Сказав это, Томас почувствовал, что краснеет. Это был самый позорный эпизод в его жизни. В том, что он в тот вечер перебрал, ничего позорного не было, со всяким бывает. А вот то, что из-за этого дела он перепутал пакеты с бабками и вместо заранее приготовленной «куклы» отдал господину Мюйру настоящие баксы, — вспоминать об этом было мучительно стыдно.
Пастухов
— Фитиль, ты что несешь? — поразился Муха. — У него говорящий кот?
— Странный ты, Муха, человек, — заметил Томас. — Я не перестаю тебе удивляться. Нельзя же быть таким простодушным. И женщины для тебя все одинаковые. Не понимаю. Разве бывают говорящие коты? Бывают говорящие попугаи. Нет. У него самый обыкновенный кот. Пятый потому, что он у него пятый по счету. А Карл Вольдемар — потому что так звали его самого первого кота. И говорит он не с котом, а сам с собой. Сам с собой, но как бы с котом. Теперь понимаешь?
— Теперь понимаю, — сказал Муха. — Ты объяснил, и я сразу все понял.
Томас еще немного послушал скрипучий голос в наушничке и спросил:
— Вы думаете, он может говорить с котом о чем-то важном?
— Мы не знаем, что важное, — ответил Пастухов. — И говорит он не только с котом. — Он выключил магнитофон и кивнул Мухе. — Объяснишь Томасу, как всем этим пользоваться.
— Да умею я, — слегка обиделся Томас. — Что же я, по-вашему, совсем безрукий?
— Я не про диктофон. Печатать будешь на ноутбуке. Это проще, чем на машинке. Муха покажет. Устраивайся в кабинете и приступай. И вот что еще… Ты Таллин хорошо знаешь?
— Он спрашивает, хорошо ли я знаю Таллин!
Поколебавшись, Пастухов взял со стола снимки, выбрал один из них и показал Томасу.
— Посмотри внимательно. Где это могло быть снято? Хотя бы приблизительно.
Снимок был цветной, не очень крупный, но четкий, сделанный на качественной аппаратуре. Возле бревенчатой стены стоял какой-то смугловатый парень с перебинтованной головой, небритый, руки впереди скованы дымчатого цвета наручниками. На левой стороне лица изрядный кровоподтек. Кулаки сжаты, а на правой руке почему-то оттопырен мизинец.
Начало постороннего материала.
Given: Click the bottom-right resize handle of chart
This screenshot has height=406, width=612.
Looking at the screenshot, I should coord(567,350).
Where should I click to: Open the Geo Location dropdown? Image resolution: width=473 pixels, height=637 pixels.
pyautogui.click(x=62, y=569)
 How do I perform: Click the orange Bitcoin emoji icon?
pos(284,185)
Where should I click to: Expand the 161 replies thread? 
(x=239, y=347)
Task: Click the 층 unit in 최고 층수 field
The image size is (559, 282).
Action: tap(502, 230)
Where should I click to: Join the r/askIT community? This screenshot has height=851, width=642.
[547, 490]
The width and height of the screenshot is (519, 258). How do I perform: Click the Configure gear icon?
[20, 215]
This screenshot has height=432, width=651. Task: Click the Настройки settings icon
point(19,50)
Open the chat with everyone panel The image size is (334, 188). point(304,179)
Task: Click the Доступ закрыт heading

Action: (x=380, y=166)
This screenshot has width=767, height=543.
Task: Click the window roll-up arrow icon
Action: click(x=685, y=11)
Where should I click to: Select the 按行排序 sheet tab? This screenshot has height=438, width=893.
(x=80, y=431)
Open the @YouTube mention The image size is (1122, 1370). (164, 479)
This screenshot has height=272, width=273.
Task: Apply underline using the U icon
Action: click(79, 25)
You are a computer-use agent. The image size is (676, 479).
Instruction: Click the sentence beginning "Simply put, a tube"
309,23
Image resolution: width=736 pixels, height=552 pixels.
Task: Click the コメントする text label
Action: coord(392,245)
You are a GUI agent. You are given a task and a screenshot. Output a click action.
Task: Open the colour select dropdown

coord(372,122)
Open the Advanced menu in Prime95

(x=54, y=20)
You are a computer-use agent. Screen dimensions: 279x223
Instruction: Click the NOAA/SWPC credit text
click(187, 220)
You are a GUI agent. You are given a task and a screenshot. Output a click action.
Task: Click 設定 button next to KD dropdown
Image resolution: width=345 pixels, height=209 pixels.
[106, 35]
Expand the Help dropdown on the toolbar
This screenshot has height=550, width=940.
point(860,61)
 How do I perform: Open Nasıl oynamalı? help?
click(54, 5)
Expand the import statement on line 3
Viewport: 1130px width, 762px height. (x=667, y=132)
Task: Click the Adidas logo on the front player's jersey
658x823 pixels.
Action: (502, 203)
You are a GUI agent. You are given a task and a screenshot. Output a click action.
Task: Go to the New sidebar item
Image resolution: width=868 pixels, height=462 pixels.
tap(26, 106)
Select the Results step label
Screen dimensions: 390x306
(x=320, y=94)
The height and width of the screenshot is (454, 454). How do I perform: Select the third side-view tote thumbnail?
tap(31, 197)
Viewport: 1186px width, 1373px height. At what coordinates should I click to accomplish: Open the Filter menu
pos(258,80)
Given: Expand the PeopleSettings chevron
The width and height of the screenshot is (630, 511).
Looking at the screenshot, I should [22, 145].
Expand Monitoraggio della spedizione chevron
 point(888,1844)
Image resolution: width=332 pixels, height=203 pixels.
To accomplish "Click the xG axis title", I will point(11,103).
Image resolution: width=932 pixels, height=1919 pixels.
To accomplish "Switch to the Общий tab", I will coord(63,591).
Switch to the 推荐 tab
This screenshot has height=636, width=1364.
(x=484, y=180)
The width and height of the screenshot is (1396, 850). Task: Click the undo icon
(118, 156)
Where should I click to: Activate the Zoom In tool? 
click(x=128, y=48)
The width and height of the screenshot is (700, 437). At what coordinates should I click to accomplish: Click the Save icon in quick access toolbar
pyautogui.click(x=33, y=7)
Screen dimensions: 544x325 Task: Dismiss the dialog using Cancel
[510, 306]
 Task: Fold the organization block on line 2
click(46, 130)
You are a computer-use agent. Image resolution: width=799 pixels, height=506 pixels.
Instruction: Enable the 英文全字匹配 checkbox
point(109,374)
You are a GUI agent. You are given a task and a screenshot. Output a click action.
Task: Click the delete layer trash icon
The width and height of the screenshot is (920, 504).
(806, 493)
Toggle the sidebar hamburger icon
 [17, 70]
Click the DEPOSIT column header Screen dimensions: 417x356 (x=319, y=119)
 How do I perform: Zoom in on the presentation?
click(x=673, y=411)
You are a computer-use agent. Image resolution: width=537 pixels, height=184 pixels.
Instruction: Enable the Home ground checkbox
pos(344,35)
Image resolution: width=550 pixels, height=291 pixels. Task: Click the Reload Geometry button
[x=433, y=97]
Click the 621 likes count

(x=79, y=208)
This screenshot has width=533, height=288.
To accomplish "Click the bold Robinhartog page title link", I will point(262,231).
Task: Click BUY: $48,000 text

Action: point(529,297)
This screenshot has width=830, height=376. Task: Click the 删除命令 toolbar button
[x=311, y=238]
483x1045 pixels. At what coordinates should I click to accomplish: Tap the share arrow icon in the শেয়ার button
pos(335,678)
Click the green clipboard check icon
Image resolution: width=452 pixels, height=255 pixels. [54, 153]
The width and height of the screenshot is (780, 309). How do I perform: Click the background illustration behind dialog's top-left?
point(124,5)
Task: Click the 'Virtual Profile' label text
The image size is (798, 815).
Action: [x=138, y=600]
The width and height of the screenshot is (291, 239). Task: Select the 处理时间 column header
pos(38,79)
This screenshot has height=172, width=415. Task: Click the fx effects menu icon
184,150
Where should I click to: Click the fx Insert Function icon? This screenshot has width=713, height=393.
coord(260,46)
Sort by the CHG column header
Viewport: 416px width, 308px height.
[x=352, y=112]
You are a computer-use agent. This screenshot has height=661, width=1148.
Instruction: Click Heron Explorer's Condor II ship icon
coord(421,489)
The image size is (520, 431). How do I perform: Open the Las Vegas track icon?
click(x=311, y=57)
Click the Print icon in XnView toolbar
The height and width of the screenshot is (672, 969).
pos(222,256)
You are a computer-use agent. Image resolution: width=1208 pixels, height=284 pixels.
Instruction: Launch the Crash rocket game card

И взгляд исподлобья, от которого Томасу сделалось как бы даже чуть знобко.
— Это ваш, — уверенно сказал он.
— Почему ты так думаешь? — спросил Пастухов.
— Волк.
Пастухов промолчал, но по тому, как сумрачно усмехнулись Артист и Муха, Томас понял, что угадал.
— Браслетки не ментовские, — поделился он еще одним наблюдением. — У наших полицейских — хромированные. А почему он так странно держит мизинец? Как будто он не в браслетках, а пьет кофий.
— Хороший у тебя, Фитиль, глаз, — оценил Муха. — Это знак нам.
— Выходит, он знал, что этот снимок покажут вам?
— Догадывался.
— И что означает этот знак?
Муха вопросительно взглянул на Пастухова, тот кивнул:
— Можно.
— Что в охране шесть человек, — сказал Муха.
— А не один?
По лицам ребят снова пробежали сумрачные усмешки, и Томас понял, что он задал очень глупый вопрос. В охране этого парня не мог быть один человек.
— Место ничего тебе не напоминает? — повторил свой первый вопрос Пастухов. — Хотя бы в самых общих чертах?